1. Serial position effect: People are more likely to remember the first and most recent things. (E.g., If shopping for a wedding dress, you’re more likely to remember the first and last you tried on and forget the ones in the middle). That phenomenon impacts our witness order. Generally, we want to begin and end with a witness who is strong and in whom we have confidence. I often started with a solid police witness who could describe the case in broad terms and end with a powerful emotional or persuasive witness (officer who took the defendant’s confession, undercover agent, solid witness with key information about motive, victim, etc).
2. Storytelling witnesses: It’s important to establish the evidentiary framework for a case early, so the jury can see how everything fits together as the trial progresses.

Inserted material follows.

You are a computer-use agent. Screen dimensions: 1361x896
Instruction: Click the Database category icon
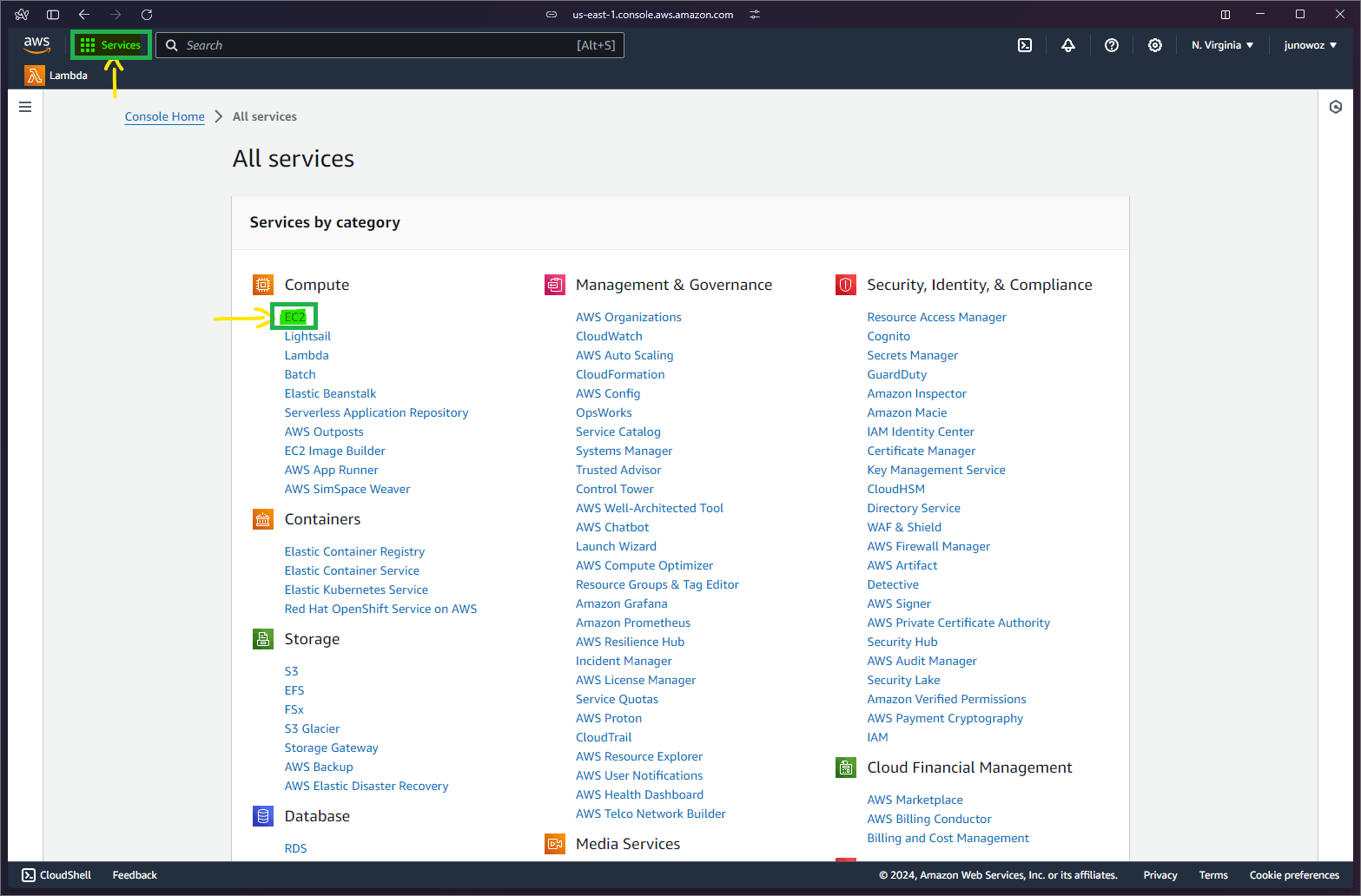point(263,815)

Depending on your theme, considerations such as chronology or subject matter should control here. Placing a witness who gives us intent or motive after the jury has heard the basic facts of the case is powerful.
3. “Necessary” witnesses: These witnesses are necessary for important functions such as authenticating evidence, establishing evidentiary foundations, or satisfying an uncontroversial element of proof. Generally, this testimony is fairly dry and unexciting but also carries low risk. I generally put them (depending on my exhibit list and exhibit order) in the middle and sandwich them around a riskier witness such as a cooperating defendant. For example, if I am prosecuting a case involving a felon who possessed a firearm, I have to prove that the gun involved affected interstate commerce. The ATF expert witness who can establish that is a good example of a necessary witness. (Practice note: Try to get a stipulation to uncontroversial facts. The judge and jury will appreciate it).
4. “Problem” witnesses. Those witnesses about whom you are less confident, have baggage, or will be less impactful go in the middle (Remember the serial position effect). E.g., Cooperating co-conspirator with bad criminal history).
5. Corroborating witnesses. These are underrated powerful witnesses that can corroborate aspects of a problem witness’s testimony. Sandwich them around the problem witness.
6. Variety witnesses. Follow an expert witness with an eyewitness and vice versa. Follow a long witness with a short one. The variety holds the jury’s attention better.
Troubleshooting issues: Availability, Judicial interference, Recovery from unexpected setback, Timing (end of day/beginning of day). These factors can mess with your plans. Roll with the punches and adjust as necessary. We can talk about this on a different day.
Baseball managers carefully craft batting lineups to create a powerful offensive dynamic, placing different kinds of hitters in different key spots in the batting order. #baseballandforensics?
We should do the same.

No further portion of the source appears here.